The Association for Computer Machinery’s ethics statement says: “Software engineers shall approve software only if they have a well-founded belief it is safe, meets specifications, passes appropriate tests, and does not diminish quality of life, diminish privacy or harm the environment. The ultimate effect of the work should be to the public good.”
Ethics in software engineering is also an area the BCS, The Chartered Institute for IT, has looked into. The BCS’ Code of Conduct for its member states: “You shall have due regard for public health, privacy, security and wellbeing of others and the environment.”
Responsibility to society
David Evans, BCS director of policy and community, believes an overriding outcome in the domain of computing should be to benefit society and improve human wellbeing. For organisations that value customer relationships, ethics is very important. “In the academic world, ethics is top of the checklist,” he says.
But working in an ethical manner can be challenging. “The idea of public benefit or human wellbeing turns ethics into a misplaced concept,” says Evans. “You can lose the reason why you do it. We want professionals who do things that do not cause harm to others, and we also want our IT team to understand the effects of what they do.”
The value of working ethically should, according to Evans, be ingrained in corporate culture, including IT and software development. He says organisations benefit if IT understands the human impact of what it does.
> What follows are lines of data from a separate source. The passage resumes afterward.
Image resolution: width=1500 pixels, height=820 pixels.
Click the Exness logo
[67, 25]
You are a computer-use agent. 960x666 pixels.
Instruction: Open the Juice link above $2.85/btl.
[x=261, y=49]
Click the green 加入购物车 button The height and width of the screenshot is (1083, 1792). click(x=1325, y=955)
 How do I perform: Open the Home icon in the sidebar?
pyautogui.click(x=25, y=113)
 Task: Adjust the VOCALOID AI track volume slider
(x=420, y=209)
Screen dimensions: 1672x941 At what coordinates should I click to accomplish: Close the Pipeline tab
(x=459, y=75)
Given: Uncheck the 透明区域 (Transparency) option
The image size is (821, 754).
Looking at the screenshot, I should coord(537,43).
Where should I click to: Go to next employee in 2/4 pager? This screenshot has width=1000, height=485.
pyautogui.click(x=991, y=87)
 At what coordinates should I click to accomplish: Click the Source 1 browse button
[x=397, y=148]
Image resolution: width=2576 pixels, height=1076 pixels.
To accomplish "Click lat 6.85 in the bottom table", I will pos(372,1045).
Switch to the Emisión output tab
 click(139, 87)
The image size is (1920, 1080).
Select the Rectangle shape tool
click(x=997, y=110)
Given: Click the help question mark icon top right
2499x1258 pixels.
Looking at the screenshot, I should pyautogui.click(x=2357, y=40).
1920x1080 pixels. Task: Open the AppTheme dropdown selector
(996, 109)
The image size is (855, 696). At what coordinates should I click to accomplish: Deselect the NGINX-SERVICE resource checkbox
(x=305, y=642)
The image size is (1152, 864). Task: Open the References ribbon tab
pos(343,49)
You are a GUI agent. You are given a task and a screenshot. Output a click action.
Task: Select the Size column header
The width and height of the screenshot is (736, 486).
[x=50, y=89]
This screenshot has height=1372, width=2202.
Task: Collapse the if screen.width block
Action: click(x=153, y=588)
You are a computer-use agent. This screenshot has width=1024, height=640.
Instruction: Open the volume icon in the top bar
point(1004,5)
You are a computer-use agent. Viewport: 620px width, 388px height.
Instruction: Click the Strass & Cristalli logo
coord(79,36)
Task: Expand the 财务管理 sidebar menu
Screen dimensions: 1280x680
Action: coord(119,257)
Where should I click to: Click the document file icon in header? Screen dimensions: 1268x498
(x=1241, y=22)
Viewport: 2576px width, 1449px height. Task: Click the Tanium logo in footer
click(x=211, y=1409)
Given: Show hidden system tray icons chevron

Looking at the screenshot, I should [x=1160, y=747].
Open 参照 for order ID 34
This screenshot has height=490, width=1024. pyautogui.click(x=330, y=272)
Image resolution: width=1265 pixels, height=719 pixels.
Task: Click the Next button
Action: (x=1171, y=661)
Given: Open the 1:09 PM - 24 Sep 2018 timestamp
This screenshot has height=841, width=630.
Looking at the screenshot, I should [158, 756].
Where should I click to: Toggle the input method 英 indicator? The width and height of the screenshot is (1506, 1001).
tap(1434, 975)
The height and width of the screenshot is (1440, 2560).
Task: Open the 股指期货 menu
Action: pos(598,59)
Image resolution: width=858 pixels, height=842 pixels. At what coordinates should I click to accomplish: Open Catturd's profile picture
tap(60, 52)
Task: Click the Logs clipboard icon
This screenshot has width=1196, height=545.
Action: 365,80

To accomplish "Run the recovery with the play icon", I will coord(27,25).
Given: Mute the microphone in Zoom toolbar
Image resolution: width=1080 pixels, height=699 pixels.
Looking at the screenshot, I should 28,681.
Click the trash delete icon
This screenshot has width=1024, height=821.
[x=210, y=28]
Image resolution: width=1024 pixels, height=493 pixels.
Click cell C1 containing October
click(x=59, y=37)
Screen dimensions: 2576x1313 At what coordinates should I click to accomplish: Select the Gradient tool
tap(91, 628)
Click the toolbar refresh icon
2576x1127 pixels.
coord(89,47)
The challenge for people working in IT is that the impact of their work can be quite abstract, says Evans. “It is hard enough to think about what is illegal. It’s harder to get people to understand how their work will impact other people.”
Data protection implications
A case in point is the Data Protection Act. A business may wish to use its customers’ data in certain ways to drive new opportunities.
“I’ve seen reputable companies celebrating tech success when their developments are in breach of the Data Protection Act,” says Evans. “Ethics may constrain you from doing things that may make money.” He argues that data sharing is not an ethical question: “It is the actual law.”
For the BCS, ethics goes hard-in-hand with professionalism. The software industry appears to operate without much regard to the impact on individuals and businesses. “A construction company cannot build a huge dam without consultation,” he says.
“We will need this in software, but the problem with Silicon Valley is that a small startup in a bedroom can disrupt major industries around the world. Dialogue becomes necessary.”
AI and ethics
The industry is now entering the dawn of machine learning, where artificial intelligence (AI) is used to process vast amounts of personal data and then make decisions without the vagaries of human decision making.
Ethics, as it relates to AI, is among the topics author, broadcaster and tech philosopher Tom Chatfield will be speaking about at the InterSystems Technology Summit on 18 October.
“We are busy translating the fabric of our societies into something machine-readable: into data on a scale that only machines can handle, and that in turn will fuel the next generation of machine learning,” he says.
Walker says there are two points to consider as the world translates more into the digital domain: the quality of the translation, and its capacity for iteration and improvement.
“The exponentially increasing volumes of data handled by our tools can, when used well, feed the actionable small data and intuitive insights human lives thrive upon – but they can also create a locked-down world in which decisions occur beyond our scrutiny,” he says.
For Walker, this is the difference between tools that can make integrated health records available anywhere, at the touch of a button, and tools that deny someone insurance based on an inscrutable algorithmic reading of their life.